Task to complete. Set out exactly every line of the entries below, starting at the line that holds "At what coordinates should I click to accomplish: Open" and stopping after the line that holds "Task: Open the Cut".

Data to examine.
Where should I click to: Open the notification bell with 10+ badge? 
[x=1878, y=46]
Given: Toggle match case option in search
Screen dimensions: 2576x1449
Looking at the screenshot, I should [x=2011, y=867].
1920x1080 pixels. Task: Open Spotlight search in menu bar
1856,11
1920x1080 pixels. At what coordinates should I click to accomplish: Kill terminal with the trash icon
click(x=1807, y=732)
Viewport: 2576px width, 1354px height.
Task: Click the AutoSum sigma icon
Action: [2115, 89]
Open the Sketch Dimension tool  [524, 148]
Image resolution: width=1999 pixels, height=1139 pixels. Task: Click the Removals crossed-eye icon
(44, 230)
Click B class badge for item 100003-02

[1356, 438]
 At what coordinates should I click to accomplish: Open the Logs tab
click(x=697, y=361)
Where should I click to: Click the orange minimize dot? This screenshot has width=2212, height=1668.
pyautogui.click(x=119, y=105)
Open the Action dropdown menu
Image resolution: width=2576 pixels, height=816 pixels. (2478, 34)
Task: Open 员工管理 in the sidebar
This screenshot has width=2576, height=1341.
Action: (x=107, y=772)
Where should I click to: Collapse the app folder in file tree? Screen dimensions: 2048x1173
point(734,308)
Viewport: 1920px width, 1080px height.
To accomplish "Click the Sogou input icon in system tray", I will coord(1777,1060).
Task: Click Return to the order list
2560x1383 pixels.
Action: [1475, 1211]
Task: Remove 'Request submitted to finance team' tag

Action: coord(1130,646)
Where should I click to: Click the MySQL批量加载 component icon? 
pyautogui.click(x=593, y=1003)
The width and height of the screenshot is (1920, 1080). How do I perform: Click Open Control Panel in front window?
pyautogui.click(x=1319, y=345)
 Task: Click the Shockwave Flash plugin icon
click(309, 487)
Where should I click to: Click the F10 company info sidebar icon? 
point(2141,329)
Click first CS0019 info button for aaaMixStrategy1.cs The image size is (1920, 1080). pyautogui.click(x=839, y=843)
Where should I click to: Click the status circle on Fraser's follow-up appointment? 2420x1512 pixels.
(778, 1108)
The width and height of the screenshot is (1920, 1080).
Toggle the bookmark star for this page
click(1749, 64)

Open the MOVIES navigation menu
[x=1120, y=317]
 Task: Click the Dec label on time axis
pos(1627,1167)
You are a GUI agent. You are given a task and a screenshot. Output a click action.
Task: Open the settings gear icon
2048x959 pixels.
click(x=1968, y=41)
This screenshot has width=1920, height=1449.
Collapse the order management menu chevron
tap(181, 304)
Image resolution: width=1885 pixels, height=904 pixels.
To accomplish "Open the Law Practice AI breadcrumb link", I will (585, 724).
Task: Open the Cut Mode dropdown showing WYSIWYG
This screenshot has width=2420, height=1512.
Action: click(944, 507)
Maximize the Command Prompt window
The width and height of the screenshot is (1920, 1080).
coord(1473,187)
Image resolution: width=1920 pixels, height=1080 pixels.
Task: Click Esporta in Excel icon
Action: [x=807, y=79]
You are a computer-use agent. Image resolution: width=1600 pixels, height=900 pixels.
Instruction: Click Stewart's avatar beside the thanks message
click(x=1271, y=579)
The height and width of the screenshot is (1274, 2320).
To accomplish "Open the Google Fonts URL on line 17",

Completed exercise.
 At what coordinates should I click to accomplish: Open the Logs tab
click(x=697, y=361)
Where should I click to: Click the orange minimize dot? This screenshot has width=2212, height=1668.
pyautogui.click(x=119, y=105)
Open the Action dropdown menu
Image resolution: width=2576 pixels, height=816 pixels. (2478, 34)
Task: Open 员工管理 in the sidebar
This screenshot has width=2576, height=1341.
Action: (x=107, y=772)
Where should I click to: Collapse the app folder in file tree? Screen dimensions: 2048x1173
point(734,308)
Viewport: 1920px width, 1080px height.
To accomplish "Click the Sogou input icon in system tray", I will coord(1777,1060).
Task: Click Return to the order list
2560x1383 pixels.
Action: [1475, 1211]
Task: Remove 'Request submitted to finance team' tag

Action: coord(1130,646)
Where should I click to: Click the MySQL批量加载 component icon? 
pyautogui.click(x=593, y=1003)
The width and height of the screenshot is (1920, 1080). How do I perform: Click Open Control Panel in front window?
pyautogui.click(x=1319, y=345)
 Task: Click the Shockwave Flash plugin icon
click(309, 487)
Where should I click to: Click the F10 company info sidebar icon? 
point(2141,329)
Click first CS0019 info button for aaaMixStrategy1.cs The image size is (1920, 1080). pyautogui.click(x=839, y=843)
Where should I click to: Click the status circle on Fraser's follow-up appointment? 2420x1512 pixels.
(778, 1108)
The width and height of the screenshot is (1920, 1080).
Toggle the bookmark star for this page
click(1749, 64)

Open the MOVIES navigation menu
[x=1120, y=317]
 Task: Click the Dec label on time axis
pos(1627,1167)
You are a GUI agent. You are given a task and a screenshot. Output a click action.
Task: Open the settings gear icon
2048x959 pixels.
click(x=1968, y=41)
This screenshot has width=1920, height=1449.
Collapse the order management menu chevron
tap(181, 304)
Image resolution: width=1885 pixels, height=904 pixels.
To accomplish "Open the Law Practice AI breadcrumb link", I will (585, 724).
Task: Open the Cut Mode dropdown showing WYSIWYG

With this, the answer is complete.